On his way out the door, Mayor Bill de Blasio is trying to sneak in a final blow to public-school families: a rule allowing the Department of Education to discipline and remove elected parents from Community Education Councils (our school-board equivalent) if they criticize the school district they are meant to hold accountable.
The Panel for Education Policy will vote on this Orwellian proposal Dec. 21 — not a historically high parent-participation date.
Chancellor’s Regulation D-210 would skirt the democratic process and give the DOE sweeping power to silence parents. It relies on vague language to determine “violations of conduct” and, more disturbing, establishes yet another administrative position to monitor parents: the equity-compliance officer. This (no doubt expensive) bureaucrat would be charged with deciding who to target for removal for violating the newly expanded “code of conduct.”
One section says council members cannot engage in “frequent verbal abuse and unnecessary aggressive speech” with others. The regulation also allows the chancellor to request a CEC member be removed if she believes the member’s conduct is “contrary to the best interest of the New York City school district.” Conduct that happens outside of CEC meetings or public appearances could serve as a basis for a complaint and removal, as long as the conduct “creates or would foreseeably create a risk of disruption within the district or school community.”

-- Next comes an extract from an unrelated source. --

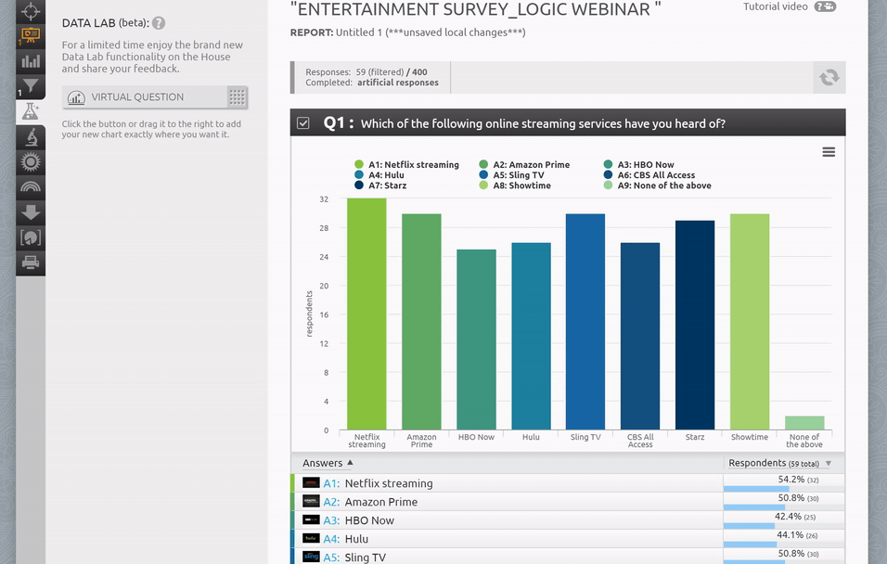The image size is (887, 564).
Task: Toggle A9 None of the above legend
Action: (658, 186)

Even worse, an Equity Council, a team of DOE-appointed apparatchiks, would be tasked with providing recommendations on the resolutions of complaints — in other words who to remove and silence. The regulation ominously says that “in the event of a disagreement between the Equity Compliance Officer and the Equity Council, the recommendation of the Equity Compliance Officer shall govern.” Using equity language to cover up the undemocratic impulse to unseat critics is a transparent ploy.
This is a classic case of government trying to censor speech it finds inconvenient. Tellingly, it is being proposed right after parents were finally able to vote directly for CEC members and “flipped” some councils by electing several members critical of DOE policies who are very vocal about holding their districts accountable. While the DOE pretends this regulation is about protecting students, it includes language that is clearly meant to shield the DOE from any and all criticism from duly elected council members.

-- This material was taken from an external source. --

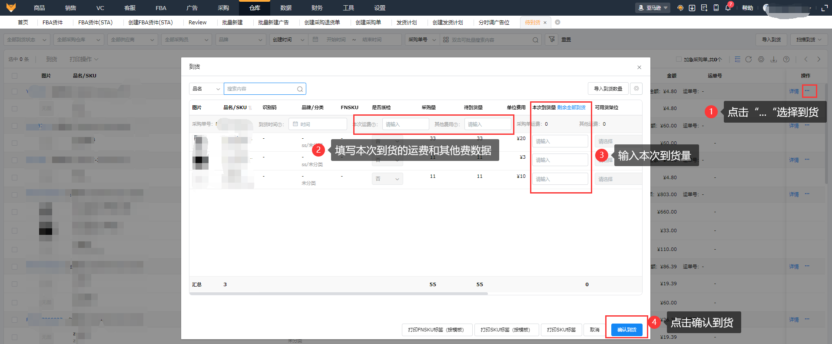The height and width of the screenshot is (344, 832).
Task: Open the 是否质检 dropdown in third row
Action: point(387,179)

Community Education Councils are governed by state law and designed to be independent from the DOE. Parents must be able to address genuine conflicts of interest between what is best for the DOE and what is best for New York students and families without fear of removal.
Over the last three years, we parents have vocally opposed the DOE’s misguided school-closure and masking policies. Parents have clashed with the DOE regarding plans to scrap the SHSAT entrance exam to specialized high schools and eliminate gifted and talented schools and programs. Parents have argued for more school choice and sharply objected to practices such as the implementation of “affinity groups” that sort schoolchildren by race.
Parents should be free to oppose the DOE on all these issues and more — that’s the whole point of an elected parent council!
A code of conduct, if properly implemented, is not unreasonable. But the fox shouldn’t guard the henhouse: The DOE cannot enforce an overbroad and pretextual code of conduct clearly designed to silence parents.
Calling parents “domestic terrorists” did not work to silence parents at school-board meetings, and trying to do an end-run around democratically elected parent leaders should not be allowed either. Every member of the Panel for Education Policy should reject this proposal.
Both NYC public-school parents, Maud Maron is former president of the Community Education Council in District 2, and Danyela Souza Egorov is its vice president.